What does NOT work to deter Skeeter:
Plastic carpet runner turned upside down like a bed of nails. This recommended anti-cat technic does nothing to discourage his exploring. He walks over it as if it is the sturdiest, smoothest surface.
Wet surfaces. The Goddess and Sammy thoroughly avoid freshly washed floors or a damp area where their water bowl may have sloshed over. On the contrary, Skeeter likes to hop into the shower after we humans have so considerately coated the bottom with water. He also likes to perch near a sink to swing at a trickle of water from a faucet.

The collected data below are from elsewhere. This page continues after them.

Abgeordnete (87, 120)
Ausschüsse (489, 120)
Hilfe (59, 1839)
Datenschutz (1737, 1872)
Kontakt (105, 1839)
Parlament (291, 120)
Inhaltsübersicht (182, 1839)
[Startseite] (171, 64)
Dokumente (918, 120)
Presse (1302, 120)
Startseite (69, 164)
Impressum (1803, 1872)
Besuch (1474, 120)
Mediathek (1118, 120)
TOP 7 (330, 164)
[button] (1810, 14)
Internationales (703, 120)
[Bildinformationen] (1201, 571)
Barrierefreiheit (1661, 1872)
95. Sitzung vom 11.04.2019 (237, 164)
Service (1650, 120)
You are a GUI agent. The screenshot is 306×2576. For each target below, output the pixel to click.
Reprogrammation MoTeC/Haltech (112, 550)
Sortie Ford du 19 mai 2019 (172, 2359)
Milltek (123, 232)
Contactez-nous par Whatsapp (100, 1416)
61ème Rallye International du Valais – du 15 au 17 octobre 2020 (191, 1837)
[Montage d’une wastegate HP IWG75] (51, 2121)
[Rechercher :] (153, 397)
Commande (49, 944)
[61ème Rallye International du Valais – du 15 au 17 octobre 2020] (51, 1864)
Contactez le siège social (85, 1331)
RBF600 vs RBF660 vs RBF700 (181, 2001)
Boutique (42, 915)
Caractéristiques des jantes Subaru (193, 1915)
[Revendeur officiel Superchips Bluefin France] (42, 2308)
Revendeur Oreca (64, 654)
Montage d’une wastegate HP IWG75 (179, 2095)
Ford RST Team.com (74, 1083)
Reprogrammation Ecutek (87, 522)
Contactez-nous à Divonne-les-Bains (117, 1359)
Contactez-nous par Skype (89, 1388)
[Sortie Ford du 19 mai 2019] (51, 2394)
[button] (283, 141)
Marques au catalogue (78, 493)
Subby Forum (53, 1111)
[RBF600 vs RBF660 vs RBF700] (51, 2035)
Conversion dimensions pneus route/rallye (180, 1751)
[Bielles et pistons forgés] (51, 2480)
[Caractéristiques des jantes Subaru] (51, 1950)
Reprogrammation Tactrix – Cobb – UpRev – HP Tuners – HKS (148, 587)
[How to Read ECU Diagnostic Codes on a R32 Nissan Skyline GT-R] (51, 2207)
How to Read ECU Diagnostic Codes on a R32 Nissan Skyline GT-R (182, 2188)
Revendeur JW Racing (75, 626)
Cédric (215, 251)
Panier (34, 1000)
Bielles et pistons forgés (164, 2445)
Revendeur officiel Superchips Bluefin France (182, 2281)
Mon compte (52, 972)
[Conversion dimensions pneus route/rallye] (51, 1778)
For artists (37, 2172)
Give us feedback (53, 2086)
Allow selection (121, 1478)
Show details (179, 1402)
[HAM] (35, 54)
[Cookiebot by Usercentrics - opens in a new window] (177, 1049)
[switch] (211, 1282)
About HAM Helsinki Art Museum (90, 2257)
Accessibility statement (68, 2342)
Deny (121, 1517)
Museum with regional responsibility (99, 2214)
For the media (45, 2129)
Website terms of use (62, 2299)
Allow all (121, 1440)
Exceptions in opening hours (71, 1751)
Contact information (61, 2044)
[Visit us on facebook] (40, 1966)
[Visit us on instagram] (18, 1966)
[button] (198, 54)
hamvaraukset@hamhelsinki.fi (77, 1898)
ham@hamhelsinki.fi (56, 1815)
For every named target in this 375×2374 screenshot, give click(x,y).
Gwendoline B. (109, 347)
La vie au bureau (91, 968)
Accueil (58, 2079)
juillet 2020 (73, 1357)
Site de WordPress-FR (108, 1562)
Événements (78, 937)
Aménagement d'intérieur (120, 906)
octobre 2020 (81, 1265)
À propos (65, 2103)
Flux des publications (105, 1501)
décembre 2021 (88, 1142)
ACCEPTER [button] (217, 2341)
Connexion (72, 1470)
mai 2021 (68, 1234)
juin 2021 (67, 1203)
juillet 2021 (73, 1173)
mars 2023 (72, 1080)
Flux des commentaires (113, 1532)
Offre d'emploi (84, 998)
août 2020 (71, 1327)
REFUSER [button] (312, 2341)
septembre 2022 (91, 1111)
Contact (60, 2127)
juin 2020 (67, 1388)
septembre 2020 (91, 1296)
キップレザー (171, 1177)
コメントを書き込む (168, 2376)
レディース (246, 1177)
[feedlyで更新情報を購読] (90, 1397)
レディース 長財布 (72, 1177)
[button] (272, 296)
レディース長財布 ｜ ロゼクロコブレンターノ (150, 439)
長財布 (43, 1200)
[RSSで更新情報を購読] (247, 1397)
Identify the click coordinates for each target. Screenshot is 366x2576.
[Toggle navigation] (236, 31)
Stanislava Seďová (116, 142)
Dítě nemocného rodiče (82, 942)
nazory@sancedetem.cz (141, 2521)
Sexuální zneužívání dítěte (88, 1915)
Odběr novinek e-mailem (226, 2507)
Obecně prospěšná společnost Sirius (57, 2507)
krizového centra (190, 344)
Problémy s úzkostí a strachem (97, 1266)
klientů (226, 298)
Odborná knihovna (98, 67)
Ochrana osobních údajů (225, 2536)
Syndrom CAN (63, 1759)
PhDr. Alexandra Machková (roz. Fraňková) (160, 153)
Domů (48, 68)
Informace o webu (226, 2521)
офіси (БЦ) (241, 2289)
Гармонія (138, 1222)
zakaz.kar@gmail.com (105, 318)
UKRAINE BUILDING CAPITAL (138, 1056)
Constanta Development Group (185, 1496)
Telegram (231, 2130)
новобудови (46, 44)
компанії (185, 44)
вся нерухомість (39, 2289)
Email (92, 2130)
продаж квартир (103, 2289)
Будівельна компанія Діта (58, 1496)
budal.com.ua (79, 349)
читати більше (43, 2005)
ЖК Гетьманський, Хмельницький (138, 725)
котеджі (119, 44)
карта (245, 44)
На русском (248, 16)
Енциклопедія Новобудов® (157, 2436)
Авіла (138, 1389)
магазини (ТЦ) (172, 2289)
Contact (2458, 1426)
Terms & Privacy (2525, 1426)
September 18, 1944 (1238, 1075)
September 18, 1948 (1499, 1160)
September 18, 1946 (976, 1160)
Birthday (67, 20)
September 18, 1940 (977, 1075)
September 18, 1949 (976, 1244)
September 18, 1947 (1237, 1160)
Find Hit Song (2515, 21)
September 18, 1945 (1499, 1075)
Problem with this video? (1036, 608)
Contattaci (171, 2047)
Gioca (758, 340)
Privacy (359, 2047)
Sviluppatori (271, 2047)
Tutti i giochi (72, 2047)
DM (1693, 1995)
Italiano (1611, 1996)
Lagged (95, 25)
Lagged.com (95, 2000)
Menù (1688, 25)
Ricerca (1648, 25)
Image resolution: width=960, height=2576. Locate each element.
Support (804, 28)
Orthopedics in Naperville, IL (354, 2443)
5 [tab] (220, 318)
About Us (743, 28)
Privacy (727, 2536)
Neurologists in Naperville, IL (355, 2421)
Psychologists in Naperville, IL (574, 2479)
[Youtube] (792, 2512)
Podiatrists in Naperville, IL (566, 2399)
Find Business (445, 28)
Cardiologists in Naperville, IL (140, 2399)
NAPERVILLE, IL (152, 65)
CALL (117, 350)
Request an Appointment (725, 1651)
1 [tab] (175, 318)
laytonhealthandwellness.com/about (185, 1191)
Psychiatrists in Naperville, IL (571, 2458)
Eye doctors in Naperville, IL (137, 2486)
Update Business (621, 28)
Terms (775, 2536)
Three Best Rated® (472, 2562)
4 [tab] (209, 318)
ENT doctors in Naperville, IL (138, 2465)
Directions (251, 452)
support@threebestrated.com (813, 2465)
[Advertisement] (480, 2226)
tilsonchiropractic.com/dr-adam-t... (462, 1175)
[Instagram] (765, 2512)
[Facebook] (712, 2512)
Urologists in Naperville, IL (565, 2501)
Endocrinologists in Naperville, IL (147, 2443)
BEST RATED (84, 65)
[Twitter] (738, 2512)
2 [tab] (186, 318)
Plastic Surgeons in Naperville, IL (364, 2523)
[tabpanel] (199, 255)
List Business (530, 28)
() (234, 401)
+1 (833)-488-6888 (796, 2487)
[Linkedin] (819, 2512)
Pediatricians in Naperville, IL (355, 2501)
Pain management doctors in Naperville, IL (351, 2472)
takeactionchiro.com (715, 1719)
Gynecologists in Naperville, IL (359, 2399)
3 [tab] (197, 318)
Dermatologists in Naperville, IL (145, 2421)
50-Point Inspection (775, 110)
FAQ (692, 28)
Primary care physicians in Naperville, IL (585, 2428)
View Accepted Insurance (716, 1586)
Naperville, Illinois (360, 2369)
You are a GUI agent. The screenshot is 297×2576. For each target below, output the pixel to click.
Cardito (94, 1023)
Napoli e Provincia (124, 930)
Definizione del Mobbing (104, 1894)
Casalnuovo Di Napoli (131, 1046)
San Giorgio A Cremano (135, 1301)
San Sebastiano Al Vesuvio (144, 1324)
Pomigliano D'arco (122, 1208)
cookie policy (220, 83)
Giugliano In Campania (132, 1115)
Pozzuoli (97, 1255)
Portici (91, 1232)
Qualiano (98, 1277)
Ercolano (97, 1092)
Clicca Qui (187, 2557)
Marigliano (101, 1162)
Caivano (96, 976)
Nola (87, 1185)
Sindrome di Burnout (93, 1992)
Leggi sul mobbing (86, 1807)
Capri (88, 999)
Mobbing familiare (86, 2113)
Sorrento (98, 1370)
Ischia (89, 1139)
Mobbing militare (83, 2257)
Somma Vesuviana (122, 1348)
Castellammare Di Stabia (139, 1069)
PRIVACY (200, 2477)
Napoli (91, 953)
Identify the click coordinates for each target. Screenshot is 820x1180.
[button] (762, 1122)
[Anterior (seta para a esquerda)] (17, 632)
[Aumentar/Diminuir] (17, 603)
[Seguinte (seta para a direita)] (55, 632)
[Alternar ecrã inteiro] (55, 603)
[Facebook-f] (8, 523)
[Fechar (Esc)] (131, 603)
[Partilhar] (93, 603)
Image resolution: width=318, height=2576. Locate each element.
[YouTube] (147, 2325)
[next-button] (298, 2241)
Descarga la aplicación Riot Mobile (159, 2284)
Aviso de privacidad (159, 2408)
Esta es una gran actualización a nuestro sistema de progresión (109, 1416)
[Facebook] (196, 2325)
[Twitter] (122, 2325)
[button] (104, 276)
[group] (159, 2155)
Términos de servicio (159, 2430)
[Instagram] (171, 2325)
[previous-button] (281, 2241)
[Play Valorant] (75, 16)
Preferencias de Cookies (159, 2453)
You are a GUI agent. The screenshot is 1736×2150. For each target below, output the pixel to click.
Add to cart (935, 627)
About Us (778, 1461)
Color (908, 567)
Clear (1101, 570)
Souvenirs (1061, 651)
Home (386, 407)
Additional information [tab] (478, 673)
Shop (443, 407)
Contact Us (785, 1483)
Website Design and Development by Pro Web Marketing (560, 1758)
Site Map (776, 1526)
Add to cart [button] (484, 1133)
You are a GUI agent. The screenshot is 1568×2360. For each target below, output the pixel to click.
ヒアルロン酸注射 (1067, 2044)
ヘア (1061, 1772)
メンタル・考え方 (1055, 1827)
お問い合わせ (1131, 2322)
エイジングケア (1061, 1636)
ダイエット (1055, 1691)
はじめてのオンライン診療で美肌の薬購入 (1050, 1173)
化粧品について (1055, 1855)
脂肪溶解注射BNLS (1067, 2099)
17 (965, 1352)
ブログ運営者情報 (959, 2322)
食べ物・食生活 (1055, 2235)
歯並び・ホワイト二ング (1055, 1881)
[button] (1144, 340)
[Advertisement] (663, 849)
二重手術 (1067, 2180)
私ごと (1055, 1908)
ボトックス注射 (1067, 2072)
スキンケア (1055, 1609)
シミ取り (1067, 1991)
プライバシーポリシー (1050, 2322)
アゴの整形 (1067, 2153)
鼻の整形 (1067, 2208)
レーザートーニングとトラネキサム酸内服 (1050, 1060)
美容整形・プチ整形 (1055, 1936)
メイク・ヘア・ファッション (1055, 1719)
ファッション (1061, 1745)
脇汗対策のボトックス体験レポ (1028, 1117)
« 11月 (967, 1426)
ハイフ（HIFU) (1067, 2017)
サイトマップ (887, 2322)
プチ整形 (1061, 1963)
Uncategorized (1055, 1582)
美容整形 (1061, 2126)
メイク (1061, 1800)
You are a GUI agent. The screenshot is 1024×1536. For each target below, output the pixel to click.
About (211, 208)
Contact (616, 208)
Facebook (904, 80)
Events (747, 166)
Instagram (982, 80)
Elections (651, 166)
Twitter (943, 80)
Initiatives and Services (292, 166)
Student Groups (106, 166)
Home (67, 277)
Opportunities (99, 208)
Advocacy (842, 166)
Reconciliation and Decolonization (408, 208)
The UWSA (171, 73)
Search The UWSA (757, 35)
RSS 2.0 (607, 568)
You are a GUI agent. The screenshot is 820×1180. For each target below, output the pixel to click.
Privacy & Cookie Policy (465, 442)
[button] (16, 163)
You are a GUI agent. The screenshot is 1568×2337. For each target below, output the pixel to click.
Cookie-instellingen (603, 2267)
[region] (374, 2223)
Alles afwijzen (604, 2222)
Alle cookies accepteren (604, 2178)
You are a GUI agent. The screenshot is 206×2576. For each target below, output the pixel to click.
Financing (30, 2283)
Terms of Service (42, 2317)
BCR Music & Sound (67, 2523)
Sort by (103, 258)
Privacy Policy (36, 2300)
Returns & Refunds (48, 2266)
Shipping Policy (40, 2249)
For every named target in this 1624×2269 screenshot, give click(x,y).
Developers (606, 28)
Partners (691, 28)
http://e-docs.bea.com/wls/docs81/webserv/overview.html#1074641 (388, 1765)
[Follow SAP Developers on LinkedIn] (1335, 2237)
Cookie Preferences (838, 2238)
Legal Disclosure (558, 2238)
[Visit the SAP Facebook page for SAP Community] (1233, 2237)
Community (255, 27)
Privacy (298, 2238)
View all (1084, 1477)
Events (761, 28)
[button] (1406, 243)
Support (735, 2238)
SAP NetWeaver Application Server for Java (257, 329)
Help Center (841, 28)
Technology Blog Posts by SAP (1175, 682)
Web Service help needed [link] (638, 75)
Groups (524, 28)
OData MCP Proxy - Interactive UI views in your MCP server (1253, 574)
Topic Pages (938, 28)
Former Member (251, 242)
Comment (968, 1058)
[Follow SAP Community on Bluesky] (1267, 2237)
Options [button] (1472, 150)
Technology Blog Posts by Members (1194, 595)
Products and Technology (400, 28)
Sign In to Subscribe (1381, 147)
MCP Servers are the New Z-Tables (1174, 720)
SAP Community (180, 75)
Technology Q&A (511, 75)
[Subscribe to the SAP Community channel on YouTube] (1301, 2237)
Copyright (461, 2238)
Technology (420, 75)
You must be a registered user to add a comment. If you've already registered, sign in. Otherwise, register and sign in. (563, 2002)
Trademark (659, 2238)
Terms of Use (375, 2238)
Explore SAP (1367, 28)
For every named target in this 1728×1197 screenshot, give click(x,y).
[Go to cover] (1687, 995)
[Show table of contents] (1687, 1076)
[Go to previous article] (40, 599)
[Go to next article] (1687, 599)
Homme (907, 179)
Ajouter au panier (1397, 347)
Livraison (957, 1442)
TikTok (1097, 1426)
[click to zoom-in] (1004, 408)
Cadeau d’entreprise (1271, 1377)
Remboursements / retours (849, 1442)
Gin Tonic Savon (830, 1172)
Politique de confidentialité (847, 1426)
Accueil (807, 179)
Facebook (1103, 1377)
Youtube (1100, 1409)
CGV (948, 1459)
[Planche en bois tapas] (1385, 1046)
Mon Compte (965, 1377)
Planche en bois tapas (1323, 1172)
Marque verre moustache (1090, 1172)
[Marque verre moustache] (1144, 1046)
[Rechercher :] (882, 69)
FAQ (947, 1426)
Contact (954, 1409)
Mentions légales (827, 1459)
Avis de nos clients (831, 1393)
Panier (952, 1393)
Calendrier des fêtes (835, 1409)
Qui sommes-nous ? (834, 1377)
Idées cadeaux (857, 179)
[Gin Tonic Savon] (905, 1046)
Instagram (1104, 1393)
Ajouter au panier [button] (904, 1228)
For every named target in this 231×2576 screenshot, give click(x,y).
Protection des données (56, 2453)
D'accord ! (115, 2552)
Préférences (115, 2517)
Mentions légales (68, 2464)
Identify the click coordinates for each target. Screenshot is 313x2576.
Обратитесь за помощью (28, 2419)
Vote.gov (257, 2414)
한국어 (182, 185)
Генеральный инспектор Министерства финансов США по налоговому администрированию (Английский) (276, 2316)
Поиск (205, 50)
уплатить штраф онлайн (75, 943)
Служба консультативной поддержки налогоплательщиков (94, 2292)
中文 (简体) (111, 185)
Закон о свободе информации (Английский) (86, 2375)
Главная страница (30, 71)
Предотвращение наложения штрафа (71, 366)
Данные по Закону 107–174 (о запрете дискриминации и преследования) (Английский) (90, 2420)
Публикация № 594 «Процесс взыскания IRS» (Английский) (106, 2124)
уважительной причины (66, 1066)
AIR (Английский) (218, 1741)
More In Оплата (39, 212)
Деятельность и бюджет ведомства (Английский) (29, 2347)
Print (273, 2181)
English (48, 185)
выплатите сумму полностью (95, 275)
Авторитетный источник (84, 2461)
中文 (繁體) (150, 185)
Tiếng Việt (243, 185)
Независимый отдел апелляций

What makes Skeeter instantly appear:
Opening the door to one of the rooms we have forbidden to the cats.
Pouring cat food.
Another cat crying in distress.
Cleaning the litter box. Oh, how he feels a great personal responsibility to monitor the litter boxes! The moment a human starts scraping the litter and removing what needs to go, he is there. At first, Skeeter tried batting the scoop to upset it and cause the droppings to fall back into the box. Now, he knows not to do that, but his ear to paw coordination amazes us. Skeeter lies on the floor outside the big red litter box batting precisely where the scoop is working inside.
When we are finished, his intense sense of his little world and what makes order in it consumes him. Skeeter jumps in immediately after we are done to replace what rightfully belongs there. What a dear little Nixnuts!
It is very good
Life hasn’t been the same since our little furball of bubbly joie de vivre came to our family. Is our Skeeter channeling the energetic spirit of Marley the dog? Whatever the source of his personality, we wouldn’t have it any other way. Sometimes Fate knows better than our conscious minds what we need.